Bundan 73 yıl önce Dersim (Tunceli) halkına yönelik insanların tüylerini ürperten toplu bir katliamın yaşandığını tarih izah ediyor…
Tıpkı Halepçe ve Hama’da olduğu gibi, Dersim’de de insanlar diri diri yakılmış; hem de yaşlı genç kadın çoluk-çocuk denilmeden toplu katliama maruz bırakılmış…
Sözde Dersim isyanının önderi olarak bilinen Seyit Rıza’ya reva görülen zulmü öğrenmek bile, o gün Dersim halkına yönelik yapılan insanlık dışı eylemlerin vahameti ortaya çıkmaktadır:
Dersim olayların önderi olarak iddia edilen Seyit Rıza yakalanmış, Elazığ’a sürülmüştü!
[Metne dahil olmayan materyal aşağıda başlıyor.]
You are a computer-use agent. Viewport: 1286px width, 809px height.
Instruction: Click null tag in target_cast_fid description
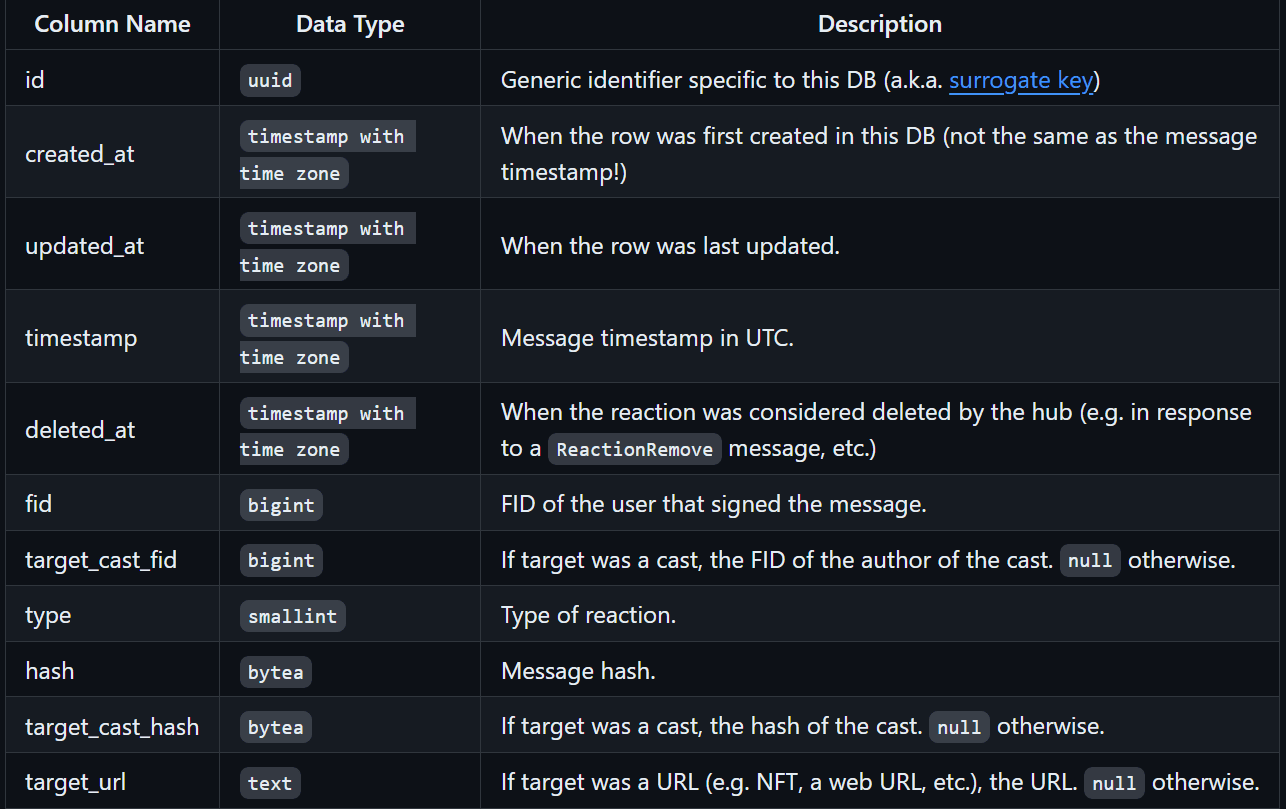pyautogui.click(x=1090, y=560)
Jandarma karakolu yanındaki meydana getirildiğinde, sonradan Dışişleri Bakanı koltuğuna oturan Sabri Çağlayangil’e döndü. Sehpaları görünce durumun vahametini anlamıştı!
Çağlayangil’e “Sen Ankara’dan beni asmak için mi geldin” diye sordu.
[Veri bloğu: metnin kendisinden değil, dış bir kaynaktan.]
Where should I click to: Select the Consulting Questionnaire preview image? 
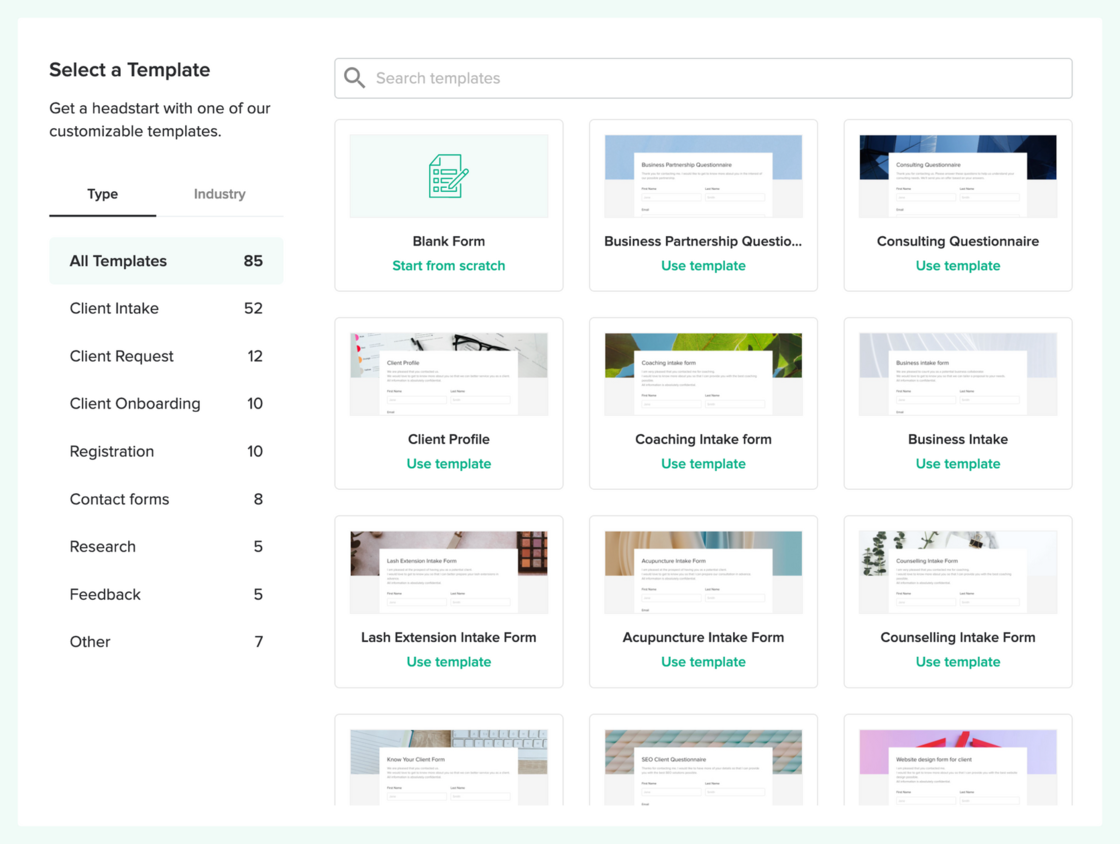957,176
Ancak sorusu yanıtsız kaldı ve son sözü soruldu. “Kırk liram ve saatim var, oğluma verirsiniz” dedi!
Sonra meydana çıkarıldı! Hava soğuktu ve etrafta kimseler yoktu! Ama O, meydan insanla doluymuş gibi sessizliğe ve boşluğa hitap etti:
“Evladı Kerbela’yız, günahsızız, ayıptır, zulümdür, cinayettir” sözleri meydanda yankılandı!
Söyleyeceklerini bitirdikten sonra dimdik yürüdü, kendisini asacak olan cellâdı itti ve ipi boynuna geçirdi! Akabinde sandalyeye ayağıyla tekme vurarak, Darü-l Beka’ya yürüdü!!!
Söz konusu katliamın üzerinden tam 73 yıl geçti! Lakin o gün yaşanan acıların üzerinden değil 73, 1000 yıl geçmiş olsa dahi duyarlı vatandaşların yüreğinden çıkacak gibi değil!
Çünkü Halepçe ve Hama’da olduğu gibi, Dersim’lilere yönelik toplu bir katliamdı…
Malum katliamın gerçekleştiği operasyonlarda asker olması hasebiyle görevli olduğu söylenen Abdullah Çiftçi isimli vatandaşın ağzından dökülerek basına yansıyan cümleleri bir vesileyle okuduğumda, şahsen tüylerim diken diken olmuş, yanaklarımı sel almıştı!
Diyeceğim o ki, Dersim’lilere o gün yaşatılanlar; insanlık adına izah edilebilir hiçbir yanı olamayacağı gibi, gayri insani zulmün boyutu göz önünde bulundurulduğunda, hiçbir haklı gerekçesi de düşünülemez…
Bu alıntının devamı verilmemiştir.